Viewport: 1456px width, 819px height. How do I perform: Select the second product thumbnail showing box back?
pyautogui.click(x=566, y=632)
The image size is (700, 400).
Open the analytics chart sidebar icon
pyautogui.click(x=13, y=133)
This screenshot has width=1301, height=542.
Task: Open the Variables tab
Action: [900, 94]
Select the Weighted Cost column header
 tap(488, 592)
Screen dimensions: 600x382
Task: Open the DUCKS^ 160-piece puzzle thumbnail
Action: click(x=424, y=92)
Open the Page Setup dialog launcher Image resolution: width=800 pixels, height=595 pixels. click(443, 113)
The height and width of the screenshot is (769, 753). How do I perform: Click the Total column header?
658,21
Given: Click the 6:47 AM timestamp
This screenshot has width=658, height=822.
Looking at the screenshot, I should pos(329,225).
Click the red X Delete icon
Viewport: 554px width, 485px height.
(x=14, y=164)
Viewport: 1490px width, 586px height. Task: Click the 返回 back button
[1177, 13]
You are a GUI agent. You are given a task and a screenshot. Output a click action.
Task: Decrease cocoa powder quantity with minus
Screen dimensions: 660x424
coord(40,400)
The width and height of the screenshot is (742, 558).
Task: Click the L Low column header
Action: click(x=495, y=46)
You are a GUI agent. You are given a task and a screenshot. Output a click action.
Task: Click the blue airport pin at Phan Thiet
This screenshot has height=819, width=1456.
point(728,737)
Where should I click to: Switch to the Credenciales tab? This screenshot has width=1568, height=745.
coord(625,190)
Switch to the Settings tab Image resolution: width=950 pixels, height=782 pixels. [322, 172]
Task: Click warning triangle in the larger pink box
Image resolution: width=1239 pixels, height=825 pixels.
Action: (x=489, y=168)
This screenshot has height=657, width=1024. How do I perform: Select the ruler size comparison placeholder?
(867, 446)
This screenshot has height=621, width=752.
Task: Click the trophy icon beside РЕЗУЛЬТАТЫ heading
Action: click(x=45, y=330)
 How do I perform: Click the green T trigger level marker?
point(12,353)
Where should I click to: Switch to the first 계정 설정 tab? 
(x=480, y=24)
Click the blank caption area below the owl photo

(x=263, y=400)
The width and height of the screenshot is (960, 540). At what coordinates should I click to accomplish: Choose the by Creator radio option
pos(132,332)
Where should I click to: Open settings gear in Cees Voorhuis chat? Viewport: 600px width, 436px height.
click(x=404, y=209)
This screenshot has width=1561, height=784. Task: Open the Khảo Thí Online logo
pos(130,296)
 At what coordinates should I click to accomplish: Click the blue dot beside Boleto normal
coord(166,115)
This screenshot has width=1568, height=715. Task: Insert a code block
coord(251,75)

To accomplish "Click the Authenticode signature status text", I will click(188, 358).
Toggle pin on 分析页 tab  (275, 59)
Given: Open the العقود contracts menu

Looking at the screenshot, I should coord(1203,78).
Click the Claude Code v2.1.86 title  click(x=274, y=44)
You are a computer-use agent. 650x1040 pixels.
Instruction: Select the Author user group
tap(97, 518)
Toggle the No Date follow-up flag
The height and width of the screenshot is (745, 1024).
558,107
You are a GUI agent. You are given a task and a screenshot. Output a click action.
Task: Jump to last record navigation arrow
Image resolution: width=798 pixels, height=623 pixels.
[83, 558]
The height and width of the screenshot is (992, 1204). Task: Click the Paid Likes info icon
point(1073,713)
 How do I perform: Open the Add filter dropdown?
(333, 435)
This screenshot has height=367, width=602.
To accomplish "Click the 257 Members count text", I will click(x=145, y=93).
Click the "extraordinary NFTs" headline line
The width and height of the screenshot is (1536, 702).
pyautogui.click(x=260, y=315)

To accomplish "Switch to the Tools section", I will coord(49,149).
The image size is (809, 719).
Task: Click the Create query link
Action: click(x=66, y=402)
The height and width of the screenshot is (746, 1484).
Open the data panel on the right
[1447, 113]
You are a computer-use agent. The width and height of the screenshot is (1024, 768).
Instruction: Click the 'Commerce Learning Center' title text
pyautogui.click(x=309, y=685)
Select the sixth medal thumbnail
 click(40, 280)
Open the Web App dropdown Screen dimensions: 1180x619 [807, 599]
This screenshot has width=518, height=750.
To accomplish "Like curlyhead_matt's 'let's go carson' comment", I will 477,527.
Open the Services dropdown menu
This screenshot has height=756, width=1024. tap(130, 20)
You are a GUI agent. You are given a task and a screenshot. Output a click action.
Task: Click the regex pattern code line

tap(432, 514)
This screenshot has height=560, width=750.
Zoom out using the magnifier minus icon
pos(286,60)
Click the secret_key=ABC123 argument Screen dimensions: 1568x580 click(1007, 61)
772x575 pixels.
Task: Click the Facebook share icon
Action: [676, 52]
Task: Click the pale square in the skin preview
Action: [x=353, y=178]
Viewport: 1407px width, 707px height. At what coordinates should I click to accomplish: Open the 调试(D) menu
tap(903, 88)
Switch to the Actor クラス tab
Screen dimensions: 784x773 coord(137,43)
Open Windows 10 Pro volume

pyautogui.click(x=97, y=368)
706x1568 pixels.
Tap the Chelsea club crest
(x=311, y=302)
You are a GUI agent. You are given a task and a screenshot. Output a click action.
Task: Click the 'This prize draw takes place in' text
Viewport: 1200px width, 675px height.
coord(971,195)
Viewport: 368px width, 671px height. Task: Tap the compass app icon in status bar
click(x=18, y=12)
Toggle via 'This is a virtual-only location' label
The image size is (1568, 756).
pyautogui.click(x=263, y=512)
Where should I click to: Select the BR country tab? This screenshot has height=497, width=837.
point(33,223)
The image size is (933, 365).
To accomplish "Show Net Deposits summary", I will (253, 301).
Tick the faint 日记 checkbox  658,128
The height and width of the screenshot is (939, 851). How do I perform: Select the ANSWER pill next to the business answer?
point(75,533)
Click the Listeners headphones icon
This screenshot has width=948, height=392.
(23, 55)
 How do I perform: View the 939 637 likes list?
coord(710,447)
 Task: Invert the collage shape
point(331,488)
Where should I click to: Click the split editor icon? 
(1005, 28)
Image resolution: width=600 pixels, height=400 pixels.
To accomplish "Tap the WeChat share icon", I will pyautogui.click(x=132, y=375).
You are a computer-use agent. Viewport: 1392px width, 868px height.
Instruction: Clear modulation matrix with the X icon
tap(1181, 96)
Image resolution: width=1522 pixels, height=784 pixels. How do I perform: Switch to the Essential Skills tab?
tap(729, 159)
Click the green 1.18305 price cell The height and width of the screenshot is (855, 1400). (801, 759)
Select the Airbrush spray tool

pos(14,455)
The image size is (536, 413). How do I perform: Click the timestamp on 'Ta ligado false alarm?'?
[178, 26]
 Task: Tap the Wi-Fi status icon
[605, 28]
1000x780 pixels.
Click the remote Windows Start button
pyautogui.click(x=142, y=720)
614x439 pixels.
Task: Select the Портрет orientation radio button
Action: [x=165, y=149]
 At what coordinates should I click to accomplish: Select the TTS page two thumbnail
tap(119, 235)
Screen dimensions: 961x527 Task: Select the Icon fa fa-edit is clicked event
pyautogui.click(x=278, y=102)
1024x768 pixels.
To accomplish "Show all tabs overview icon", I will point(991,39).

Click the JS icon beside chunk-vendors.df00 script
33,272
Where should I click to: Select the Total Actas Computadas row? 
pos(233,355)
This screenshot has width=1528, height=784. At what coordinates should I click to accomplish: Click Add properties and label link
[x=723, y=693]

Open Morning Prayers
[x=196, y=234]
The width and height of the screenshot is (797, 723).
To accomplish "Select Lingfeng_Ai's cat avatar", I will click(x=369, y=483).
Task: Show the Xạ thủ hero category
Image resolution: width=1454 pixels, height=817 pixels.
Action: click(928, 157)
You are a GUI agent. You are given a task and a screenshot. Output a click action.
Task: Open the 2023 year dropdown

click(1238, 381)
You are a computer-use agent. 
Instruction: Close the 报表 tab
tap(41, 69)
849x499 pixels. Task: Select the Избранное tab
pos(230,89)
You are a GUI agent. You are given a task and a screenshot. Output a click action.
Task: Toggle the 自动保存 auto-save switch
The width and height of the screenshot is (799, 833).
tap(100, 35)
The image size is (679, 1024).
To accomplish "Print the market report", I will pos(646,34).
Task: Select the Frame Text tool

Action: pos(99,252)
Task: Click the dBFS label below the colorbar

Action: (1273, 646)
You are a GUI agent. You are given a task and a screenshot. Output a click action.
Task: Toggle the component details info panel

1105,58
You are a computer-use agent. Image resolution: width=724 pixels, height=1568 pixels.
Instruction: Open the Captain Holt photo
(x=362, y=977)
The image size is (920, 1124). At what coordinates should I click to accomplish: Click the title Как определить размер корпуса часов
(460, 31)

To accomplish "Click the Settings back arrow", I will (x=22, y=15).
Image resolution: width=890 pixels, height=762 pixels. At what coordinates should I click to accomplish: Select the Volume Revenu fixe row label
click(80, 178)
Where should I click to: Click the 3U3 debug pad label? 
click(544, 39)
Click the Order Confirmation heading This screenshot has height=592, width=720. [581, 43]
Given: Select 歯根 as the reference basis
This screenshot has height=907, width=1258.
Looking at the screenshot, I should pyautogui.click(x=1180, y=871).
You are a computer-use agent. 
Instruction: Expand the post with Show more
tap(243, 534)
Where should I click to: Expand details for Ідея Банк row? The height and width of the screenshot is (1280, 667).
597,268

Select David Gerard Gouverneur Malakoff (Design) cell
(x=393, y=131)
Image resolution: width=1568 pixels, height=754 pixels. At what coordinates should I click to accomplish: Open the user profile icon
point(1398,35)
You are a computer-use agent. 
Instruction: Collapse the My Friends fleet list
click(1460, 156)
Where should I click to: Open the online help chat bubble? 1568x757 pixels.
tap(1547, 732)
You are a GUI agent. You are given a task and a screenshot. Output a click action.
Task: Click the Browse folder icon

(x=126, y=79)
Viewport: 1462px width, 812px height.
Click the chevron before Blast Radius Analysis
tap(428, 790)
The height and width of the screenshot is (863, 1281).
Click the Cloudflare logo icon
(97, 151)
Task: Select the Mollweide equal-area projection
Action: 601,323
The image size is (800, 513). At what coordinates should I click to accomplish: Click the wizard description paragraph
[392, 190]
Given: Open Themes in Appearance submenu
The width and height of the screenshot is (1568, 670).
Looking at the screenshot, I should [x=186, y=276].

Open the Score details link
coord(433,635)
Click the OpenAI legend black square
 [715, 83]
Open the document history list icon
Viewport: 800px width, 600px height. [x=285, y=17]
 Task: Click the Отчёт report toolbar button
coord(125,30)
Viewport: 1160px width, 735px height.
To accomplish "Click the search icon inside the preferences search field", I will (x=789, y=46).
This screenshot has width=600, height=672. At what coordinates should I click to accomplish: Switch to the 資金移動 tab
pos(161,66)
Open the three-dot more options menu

What this task involves =
Reproduce, character for character, only the lines of the preceding data that start at the line with "Given: Click the 6:47 AM timestamp" and end at the line with "Switch to the Settings", both included.

Task output =
Given: Click the 6:47 AM timestamp
This screenshot has width=658, height=822.
Looking at the screenshot, I should pos(329,225).
Click the red X Delete icon
Viewport: 554px width, 485px height.
(x=14, y=164)
Viewport: 1490px width, 586px height. Task: Click the 返回 back button
[1177, 13]
You are a GUI agent. You are given a task and a screenshot. Output a click action.
Task: Decrease cocoa powder quantity with minus
Screen dimensions: 660x424
coord(40,400)
The width and height of the screenshot is (742, 558).
Task: Click the L Low column header
Action: click(x=495, y=46)
You are a GUI agent. You are given a task and a screenshot. Output a click action.
Task: Click the blue airport pin at Phan Thiet
This screenshot has height=819, width=1456.
point(728,737)
Where should I click to: Switch to the Credenciales tab? This screenshot has width=1568, height=745.
coord(625,190)
Switch to the Settings tab Image resolution: width=950 pixels, height=782 pixels. [322, 172]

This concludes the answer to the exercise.